Esos pasajes del Antiguo Testamento concuerdan con las palabras de Cristo en el Nuevo Testamento. El Señor menciona la venida del Hijo del Hombre en la gloria de Su Padre con los santos ángeles (Mr. 8:38). En Mateo 16:27 a 17:13, Jesús anticipó a tres de Sus discípulos algo tocante a la venida en gloria del Hijo del Hombre.
El
Señor llevó a Pedro, Jacobo y Juan al Monte de la Transfiguración y
allí les mostró lo que ocurrirá cuando Daniel 7:13–14 tenga su cumplimiento
completo (véase también Mt. 19:28). De igual modo, en Mateo 24, Jesús se
refiere a Su segunda venida (24:3) como la venida en gloria del Hijo del Hombre.
En Mateo 24:30, dice:
· «Entonces aparecerá la señal del Hijo del Hombre en el cielo; y entonces harán
duelo todas las tribus de la tierra, y verán al Hijo del Hombre viniendo sobre
las nubes del cielo, con poder y gran gloria».
En
otra referencia tocante al mismo tema dice:
· «Cuando el Hijo del Hombre venga en su gloria, y todos los santos ángeles con él, entonces se sentará en el trono de su gloria» (Mt. 24:31). En el mismo contexto se le llama «Rey» al Hijo del Hombre (véase Mt. 24:34, 40).
En resumen,
la expresión, «el Hijo del Hombre» es un
título cristológico que identifica al Mesías con la humanidad como el Hombre
perfecto. El Mesías, como el Hijo
del Hombre, nace, convive con los hombres, sufre, muere y resucita. El Hijo del Hombre,
además, es el Hijo del
Dios viviente, el que viene a reinar como Rey de reyes
y Señor de señores.
«El Hijo del Hombre es una figura de autoridad en la tierra y un día
aparecerá revestido de poder celestial cuando participe en el juicio final».32)

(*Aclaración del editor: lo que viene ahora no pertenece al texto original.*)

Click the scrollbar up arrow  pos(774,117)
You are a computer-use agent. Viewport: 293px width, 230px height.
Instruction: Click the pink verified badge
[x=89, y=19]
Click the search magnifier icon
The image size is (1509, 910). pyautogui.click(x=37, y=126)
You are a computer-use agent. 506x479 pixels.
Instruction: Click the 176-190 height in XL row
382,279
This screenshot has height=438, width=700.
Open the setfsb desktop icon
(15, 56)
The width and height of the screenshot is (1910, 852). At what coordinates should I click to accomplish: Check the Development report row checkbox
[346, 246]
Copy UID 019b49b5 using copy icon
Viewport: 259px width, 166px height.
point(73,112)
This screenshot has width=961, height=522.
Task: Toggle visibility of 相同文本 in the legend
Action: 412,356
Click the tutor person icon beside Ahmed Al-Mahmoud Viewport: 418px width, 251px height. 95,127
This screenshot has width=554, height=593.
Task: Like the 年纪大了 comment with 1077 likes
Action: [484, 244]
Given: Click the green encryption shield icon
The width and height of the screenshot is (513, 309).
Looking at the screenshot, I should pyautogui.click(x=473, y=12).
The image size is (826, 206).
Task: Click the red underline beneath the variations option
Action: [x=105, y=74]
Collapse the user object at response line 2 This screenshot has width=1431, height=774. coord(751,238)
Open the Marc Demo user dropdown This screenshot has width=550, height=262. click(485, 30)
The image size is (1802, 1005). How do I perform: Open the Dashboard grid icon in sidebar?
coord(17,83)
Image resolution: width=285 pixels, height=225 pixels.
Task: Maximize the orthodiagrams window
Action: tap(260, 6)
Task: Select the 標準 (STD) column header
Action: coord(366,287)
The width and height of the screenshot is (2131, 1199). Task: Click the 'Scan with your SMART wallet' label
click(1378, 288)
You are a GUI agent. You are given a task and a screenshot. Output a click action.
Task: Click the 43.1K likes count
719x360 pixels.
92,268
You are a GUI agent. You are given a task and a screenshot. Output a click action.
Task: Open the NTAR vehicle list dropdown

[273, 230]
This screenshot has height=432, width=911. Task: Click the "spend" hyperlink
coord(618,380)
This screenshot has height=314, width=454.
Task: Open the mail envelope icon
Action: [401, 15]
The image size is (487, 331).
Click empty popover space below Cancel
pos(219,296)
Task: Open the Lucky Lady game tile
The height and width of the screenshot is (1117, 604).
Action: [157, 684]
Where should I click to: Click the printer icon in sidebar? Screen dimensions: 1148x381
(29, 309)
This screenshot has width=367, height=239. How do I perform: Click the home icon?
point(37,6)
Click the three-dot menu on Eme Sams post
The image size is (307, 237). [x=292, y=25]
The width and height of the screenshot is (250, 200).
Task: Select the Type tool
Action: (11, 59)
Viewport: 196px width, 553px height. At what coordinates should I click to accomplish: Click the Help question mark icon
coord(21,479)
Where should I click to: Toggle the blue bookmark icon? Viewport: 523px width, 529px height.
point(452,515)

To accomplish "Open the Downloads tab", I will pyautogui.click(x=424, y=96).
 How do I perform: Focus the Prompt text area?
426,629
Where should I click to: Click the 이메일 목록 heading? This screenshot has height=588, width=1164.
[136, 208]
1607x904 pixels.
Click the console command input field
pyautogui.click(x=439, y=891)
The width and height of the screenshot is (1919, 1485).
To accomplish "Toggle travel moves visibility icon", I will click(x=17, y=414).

Debe subrayarse, sin embargo, que «el Hijo
del Hombre» no
es un simple hombre sino la Segunda Persona de la Trinidad.
El
Verbo
hecho carne, quien aún en Su humillación tenía autoridad para perdonar pecados
(Mr. 2:10). El Hijo del
Hombre fue exaltado a la diestra de la Majestad en las alturas y de
allá vendrá con poder y gran gloria. Las palabras de Cristo a Natanael
describen la gloria del Hijo
del Hombre: «… De cierto, de cierto os digo: «De aquí en adelante veréis el cielo abierto, y a los ángeles de Dios
que suben y descienden sobre el Hijo del Hombre» (Jn. 1:51).